ニューヨークの高層階の部屋に住み、仕事もそつなくこなす独身男ブランドン(マイケル・ファスベンダー)。
しかし彼は仕事以外の時間をすべてセックスに費やすような、セックス依存症だった。そんなシングルライフを過ごしている彼のもとに、彼氏に捨てられた妹のシシー(キャリー・マリガン)が飛び込んでくる。
他者との情を交わすことを渇望する妹と、ただ感情を排して繋がりを求めず性欲のみに生きてきた兄。
衝突する2人の孤独は、さらに深まっていく…
観賞日
2012年3月27日
【70点】
まずこの映画はR−18の映画だ。
それは、セックス依存症が主題だから。
だが、この映画はいわゆるエロい映画ではない。
R−18なのでかなりビビり目に劇場へ足を運んだ私も安心できたくらい、健全(?)・真面目な内容だ。
勿論行為の場面もあるわけだが、そういう場面には期待しない方が吉だ。
この映画の主人公、ブランドンはセックス依存症。
依存症ということはつまり、薬などと同じく一瞬の快楽のために”しなければならない”行為。

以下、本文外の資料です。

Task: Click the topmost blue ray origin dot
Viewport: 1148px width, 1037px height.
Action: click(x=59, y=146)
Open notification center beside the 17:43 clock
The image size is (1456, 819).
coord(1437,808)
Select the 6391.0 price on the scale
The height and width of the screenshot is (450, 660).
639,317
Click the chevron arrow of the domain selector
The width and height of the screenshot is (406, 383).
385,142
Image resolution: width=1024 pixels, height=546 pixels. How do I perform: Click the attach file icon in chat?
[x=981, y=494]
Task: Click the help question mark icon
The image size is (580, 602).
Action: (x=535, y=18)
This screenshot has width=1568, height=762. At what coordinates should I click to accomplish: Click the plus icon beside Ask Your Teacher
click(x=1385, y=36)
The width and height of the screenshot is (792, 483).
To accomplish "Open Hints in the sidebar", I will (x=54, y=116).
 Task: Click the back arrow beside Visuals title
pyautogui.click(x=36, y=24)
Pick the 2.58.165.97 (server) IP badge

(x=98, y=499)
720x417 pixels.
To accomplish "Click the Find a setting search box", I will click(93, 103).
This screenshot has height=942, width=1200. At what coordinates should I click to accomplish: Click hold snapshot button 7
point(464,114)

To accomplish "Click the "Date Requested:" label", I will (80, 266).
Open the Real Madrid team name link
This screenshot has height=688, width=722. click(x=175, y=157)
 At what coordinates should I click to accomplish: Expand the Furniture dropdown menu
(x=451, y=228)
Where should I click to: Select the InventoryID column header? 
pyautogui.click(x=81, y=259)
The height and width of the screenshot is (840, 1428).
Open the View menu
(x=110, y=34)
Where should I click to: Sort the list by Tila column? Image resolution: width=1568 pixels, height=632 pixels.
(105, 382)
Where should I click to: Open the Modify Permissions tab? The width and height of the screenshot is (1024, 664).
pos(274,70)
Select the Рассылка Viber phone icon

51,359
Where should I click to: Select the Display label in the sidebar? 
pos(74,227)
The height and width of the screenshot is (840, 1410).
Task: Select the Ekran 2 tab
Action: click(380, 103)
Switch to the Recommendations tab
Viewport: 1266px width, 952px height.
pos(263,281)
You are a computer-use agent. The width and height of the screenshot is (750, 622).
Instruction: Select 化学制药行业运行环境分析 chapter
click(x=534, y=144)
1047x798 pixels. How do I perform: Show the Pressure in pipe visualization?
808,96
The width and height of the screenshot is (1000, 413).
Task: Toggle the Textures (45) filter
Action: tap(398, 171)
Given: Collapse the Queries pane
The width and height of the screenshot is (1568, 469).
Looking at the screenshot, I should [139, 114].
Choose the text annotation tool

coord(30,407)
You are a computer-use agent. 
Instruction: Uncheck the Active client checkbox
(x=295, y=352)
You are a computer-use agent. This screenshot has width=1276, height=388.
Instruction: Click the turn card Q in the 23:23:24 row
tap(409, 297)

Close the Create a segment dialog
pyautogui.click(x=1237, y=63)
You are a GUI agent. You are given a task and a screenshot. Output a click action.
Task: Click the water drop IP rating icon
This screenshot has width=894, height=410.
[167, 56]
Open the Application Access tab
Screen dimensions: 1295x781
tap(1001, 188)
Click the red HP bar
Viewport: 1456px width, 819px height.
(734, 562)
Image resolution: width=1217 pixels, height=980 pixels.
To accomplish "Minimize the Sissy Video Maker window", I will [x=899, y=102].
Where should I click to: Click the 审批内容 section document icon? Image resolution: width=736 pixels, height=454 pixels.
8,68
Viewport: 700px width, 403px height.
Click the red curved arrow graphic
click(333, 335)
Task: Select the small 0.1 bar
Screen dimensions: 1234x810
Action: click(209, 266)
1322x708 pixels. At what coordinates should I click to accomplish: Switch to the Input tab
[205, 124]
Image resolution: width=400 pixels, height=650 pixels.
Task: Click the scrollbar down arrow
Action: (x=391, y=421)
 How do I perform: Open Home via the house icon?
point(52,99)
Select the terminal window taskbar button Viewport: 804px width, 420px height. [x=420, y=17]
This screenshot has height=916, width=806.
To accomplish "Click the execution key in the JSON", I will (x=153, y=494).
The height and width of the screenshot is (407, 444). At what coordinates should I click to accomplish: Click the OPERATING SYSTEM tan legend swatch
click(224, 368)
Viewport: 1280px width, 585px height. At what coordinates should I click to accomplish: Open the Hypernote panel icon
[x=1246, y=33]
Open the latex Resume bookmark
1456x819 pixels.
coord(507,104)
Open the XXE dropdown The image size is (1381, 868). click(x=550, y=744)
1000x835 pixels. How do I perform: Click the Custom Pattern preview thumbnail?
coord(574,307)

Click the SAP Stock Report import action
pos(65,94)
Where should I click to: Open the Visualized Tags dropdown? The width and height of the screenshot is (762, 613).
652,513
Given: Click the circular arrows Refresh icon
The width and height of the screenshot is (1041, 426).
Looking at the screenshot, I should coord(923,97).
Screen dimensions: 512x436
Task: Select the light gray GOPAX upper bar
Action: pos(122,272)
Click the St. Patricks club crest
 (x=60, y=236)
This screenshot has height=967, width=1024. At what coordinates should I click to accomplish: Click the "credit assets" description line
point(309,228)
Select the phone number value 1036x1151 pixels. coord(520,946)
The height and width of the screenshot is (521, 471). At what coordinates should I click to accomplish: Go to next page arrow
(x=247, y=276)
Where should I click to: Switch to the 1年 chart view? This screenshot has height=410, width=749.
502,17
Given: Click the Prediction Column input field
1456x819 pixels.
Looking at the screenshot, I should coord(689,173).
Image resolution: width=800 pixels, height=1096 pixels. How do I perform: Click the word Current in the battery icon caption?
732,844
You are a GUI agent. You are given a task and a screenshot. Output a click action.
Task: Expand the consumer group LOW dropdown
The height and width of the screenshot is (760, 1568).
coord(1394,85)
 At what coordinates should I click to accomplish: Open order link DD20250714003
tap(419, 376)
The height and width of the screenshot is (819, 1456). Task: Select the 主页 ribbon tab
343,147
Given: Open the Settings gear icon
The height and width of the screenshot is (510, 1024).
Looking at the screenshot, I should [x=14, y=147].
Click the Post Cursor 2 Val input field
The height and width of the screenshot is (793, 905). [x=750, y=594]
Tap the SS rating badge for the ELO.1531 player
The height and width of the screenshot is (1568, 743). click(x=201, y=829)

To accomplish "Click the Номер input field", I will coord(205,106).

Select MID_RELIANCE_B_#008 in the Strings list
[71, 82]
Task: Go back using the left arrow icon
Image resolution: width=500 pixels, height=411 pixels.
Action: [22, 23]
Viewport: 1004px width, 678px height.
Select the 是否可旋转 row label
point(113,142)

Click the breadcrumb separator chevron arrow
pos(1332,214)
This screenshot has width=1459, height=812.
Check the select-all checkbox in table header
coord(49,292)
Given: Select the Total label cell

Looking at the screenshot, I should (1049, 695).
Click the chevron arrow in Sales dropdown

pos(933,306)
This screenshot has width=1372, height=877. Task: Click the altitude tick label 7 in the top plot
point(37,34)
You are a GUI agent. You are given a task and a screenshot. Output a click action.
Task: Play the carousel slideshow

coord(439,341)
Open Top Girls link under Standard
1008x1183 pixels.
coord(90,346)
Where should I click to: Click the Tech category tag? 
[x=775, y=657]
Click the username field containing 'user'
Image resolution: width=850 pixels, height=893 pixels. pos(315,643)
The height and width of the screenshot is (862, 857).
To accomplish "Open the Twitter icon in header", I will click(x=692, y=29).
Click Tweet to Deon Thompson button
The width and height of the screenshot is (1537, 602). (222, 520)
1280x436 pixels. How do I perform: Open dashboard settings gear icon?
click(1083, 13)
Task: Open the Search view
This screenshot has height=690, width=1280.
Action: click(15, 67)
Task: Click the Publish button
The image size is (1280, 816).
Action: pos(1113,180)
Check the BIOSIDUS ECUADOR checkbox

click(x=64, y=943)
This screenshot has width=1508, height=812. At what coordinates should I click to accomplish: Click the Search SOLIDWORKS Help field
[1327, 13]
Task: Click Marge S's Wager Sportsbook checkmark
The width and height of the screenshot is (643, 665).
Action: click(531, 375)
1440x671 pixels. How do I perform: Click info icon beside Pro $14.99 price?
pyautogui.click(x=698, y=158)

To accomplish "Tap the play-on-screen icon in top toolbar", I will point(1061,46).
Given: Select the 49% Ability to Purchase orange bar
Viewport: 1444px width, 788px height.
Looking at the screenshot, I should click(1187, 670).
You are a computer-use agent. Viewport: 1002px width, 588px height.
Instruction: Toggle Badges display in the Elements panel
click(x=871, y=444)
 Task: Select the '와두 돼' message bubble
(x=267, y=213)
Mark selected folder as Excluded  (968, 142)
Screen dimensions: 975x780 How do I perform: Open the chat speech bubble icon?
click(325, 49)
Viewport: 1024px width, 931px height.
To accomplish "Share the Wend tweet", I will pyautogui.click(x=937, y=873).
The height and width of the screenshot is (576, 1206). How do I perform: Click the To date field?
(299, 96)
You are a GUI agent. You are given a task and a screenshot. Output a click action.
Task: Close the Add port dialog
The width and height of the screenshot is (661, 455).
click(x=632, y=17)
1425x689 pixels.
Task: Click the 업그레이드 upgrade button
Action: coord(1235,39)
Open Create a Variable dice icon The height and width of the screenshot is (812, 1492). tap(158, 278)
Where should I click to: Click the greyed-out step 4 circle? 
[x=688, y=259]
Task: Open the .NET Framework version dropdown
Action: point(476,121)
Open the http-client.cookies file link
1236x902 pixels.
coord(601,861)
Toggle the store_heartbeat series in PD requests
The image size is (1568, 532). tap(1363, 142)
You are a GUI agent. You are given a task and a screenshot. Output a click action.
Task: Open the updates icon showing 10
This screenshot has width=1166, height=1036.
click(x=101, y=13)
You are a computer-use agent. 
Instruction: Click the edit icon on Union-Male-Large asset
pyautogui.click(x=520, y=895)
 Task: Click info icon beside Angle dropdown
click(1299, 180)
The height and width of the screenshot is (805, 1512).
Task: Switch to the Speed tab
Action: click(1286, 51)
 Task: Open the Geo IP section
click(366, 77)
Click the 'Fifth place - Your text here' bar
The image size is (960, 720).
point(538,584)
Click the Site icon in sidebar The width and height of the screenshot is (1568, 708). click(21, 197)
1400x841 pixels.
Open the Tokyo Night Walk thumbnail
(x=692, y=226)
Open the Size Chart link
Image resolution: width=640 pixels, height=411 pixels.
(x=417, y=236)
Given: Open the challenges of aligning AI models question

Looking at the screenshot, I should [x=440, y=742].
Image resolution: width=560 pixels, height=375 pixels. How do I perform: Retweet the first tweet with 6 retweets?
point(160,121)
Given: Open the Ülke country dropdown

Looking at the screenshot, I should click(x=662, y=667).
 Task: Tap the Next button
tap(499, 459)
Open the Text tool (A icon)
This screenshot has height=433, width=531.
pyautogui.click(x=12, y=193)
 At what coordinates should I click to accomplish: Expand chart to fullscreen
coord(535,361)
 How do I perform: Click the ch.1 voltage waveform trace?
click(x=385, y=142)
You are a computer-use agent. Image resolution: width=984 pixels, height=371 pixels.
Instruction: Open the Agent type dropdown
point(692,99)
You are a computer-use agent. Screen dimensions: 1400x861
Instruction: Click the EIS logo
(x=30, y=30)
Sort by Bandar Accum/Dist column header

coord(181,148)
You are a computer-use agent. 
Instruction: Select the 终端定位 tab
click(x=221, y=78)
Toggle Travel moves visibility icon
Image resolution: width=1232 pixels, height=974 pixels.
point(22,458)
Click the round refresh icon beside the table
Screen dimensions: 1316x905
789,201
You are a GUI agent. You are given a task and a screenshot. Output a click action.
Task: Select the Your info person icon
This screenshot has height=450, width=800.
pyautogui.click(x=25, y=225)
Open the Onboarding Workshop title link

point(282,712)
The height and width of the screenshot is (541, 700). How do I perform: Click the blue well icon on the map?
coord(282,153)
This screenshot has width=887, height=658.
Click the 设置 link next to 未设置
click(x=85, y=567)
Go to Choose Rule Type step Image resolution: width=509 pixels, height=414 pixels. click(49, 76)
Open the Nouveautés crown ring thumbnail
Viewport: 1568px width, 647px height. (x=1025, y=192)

”快楽”というか、まるで”必要”だからするレベルにも達しているかのよう。
そこには喜びではなく、ただ単にストレスのはけ口としているだけ。
だからこの映画におけるセックスは、正直みていて辛い。痛々しい。
セックス場面で仰々しいストリングスをガンガンにBGMとするのには鳥肌モノ。
ロマンチックとか無音とかじゃなくて、まるで地獄を描いた演劇で使われそうな音楽。
セックスを徹底的に苦しさの中へと落とし込む。
この映画がスタイリッシュだ、衝撃だ、なんだと語られる理由が個人的にはここでようやくハッキリした。
特に終盤の畳み掛け方は必見。
そして浮かび上がる兄妹2人の孤独。
繋がりを持ちたくない兄と繋がりを渇望する妹。
この映画はただただセックス依存症を描くのではなく、孤独をあぶりだす。
セックス依存症の痛々しさだけではなく、2人の孤独がなだれ込んでくるかのよう。
この映画は、痛みを共有する映画なのだろうか。
と、劇場を出て、イヤホンをはめ、街へと繰り出してから感じた。
映画の最中は若干の退屈も感じていたが、まさか街に出てからジワジワとこみ上げてくるものがあろうとは。
孤独。街がそれに支配されているように感じてしまった。
しかしながら、
セックス依存症の主人公のように一時の享楽ではなく、
のちのちまで影響されるという形で映画を観れたという事実は素晴らしい。
それがこの映画のパワーに違いないのだから。
この映画でハイライトなのは、演技だ。
ブランドンを演じたのは、『X-MEN :ファースト・ジェネレーション』で主役・プロフェッサーを演じたマイケル・ファスベンダー。
文字通り全てを曝け出す体当たりの演技で、この難しい役どころを演じた。
ブランドンは口数が多いわけでもないので、基本的に表情が全てを物語る。
セックスした後の空虚な表情は凄い。これがセックス依存症か、と納得させられる。
ていうかさすが外人、でかい。
妹シシーを演じたのは『17歳の肖像』、『わたしを離さないで』のキャリー・マリガン。
彼女も体を張っている。
でもやっぱり『わたしを離さないで』とキャラクターは違うものの、現代っ子チックな演技が良い。
眼の中に悲しみが溢れる様に、やはりこちらの胸をグサグサと刺されているような気分になる。
非常に繊細で、神経を使いそうな映画。
ただこの映画、眠いときに観るとたぶん睡魔が襲ってくるタイプの静けさが支配しているので、注意。